Insomma è Mozart, il birichino spiritoso, il bambino-prodigio mai cresciuto che si diverte a parodiare sé stesso in un mondo immaginifico? L’impressione è questa. Del resto, Il Flauto magico, anno 1791 – quello della morte – è una favola bella d’amore e di sogni incantanti, dove i cattivi perdono e i buoni vincono. Forse Mozart alla fin fine non era troppo convinto di rituali massonici, di Iside e Osiride, di tenebre e luce, ma della ricerca dell’amore e della felicità, di sicuro.

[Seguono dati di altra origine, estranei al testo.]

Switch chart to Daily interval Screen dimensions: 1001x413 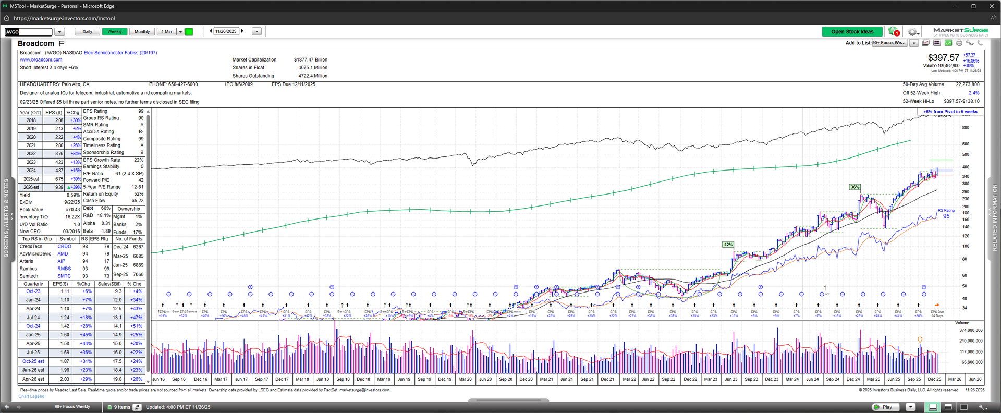click(87, 32)
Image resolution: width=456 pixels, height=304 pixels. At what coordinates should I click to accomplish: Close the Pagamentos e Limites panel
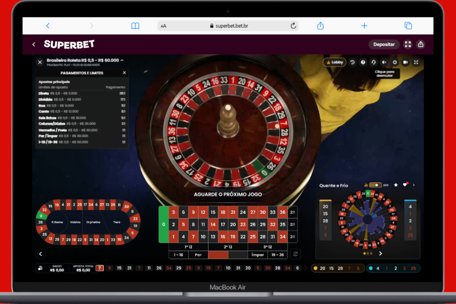coord(124,73)
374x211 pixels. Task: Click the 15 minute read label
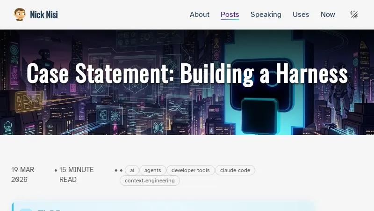[x=76, y=174]
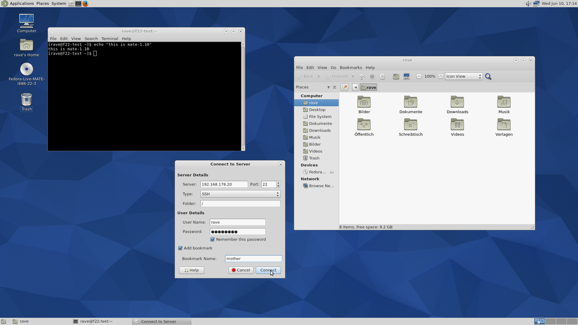Toggle the location text entry pencil icon
This screenshot has width=578, height=325.
345,88
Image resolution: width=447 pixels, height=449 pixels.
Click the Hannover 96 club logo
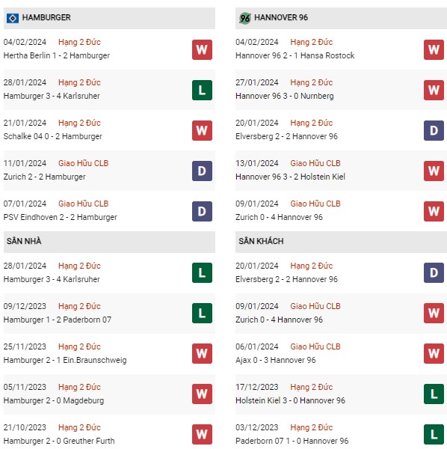pos(245,18)
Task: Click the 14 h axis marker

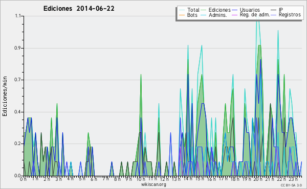Action: click(x=188, y=179)
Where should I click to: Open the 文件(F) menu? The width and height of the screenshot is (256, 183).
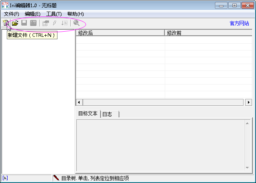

Come il pubblico della periferia viennese che lo applaudiva e quello di oggi, vista la popolarità immensa dell’opera (insieme a poche altre, come Aida, Traviata,Tosca, Bohème, Barbiere, Carmen).
Una favola dunque, divertente. Ma il Mozart giocherellone riserva le punte malinconiche del suo io più profondo nelle arie di Tamino e Pamina, a chi vuol vedere e sentire l’“altro” Amadeus. Lo spettacolo ha cercato di esprimerlo in silenzi densi, ma forse ci si poteva spingere un po’ più in là. Veniamo alla musica che è molto, se non (quasi) tutto. I cantanti-marionette tutti bravissimi, dallo stupendo basso Gianluca Buratto (Sarastro), ad Amanda Forsythe (Pamina), da Christina Poulitsi (Regina della notte) a Juan Francisco Gatell (nobile Tamino), ad Alessio Arduini (Papageno), a Marcello Nardis (Monostatos). Perfetto il coro.
La direzione di Henrik Nànàsi, a capo di un’orchestra molto impegnata, con un suono finalmente rotondo, ha privilegiato toni scuri e grandiosi, con gran sfoggio di ottoni e legni (bravissimo il primo flauto), ma forse a scapito degli archi, ridimensionando la sublime leggerezza mozartiana (l’ultimo duetto Papageno-Papagena, preceduto da un’esplosione in pieno schermo, ha impedito di ascoltare l’eleganza dell’incipit). Spettacolo accattivante, e, diciamo la verità, da vedere. La musica? Sempre più bella, con la voglia di ascoltarla per quello che è. L’anima giocosa e triste, ricca di sbalzi di umore, d’inventiva e di pensiero, di Amadeus. Che in musica ha detto tutto. Repliche fino al 17.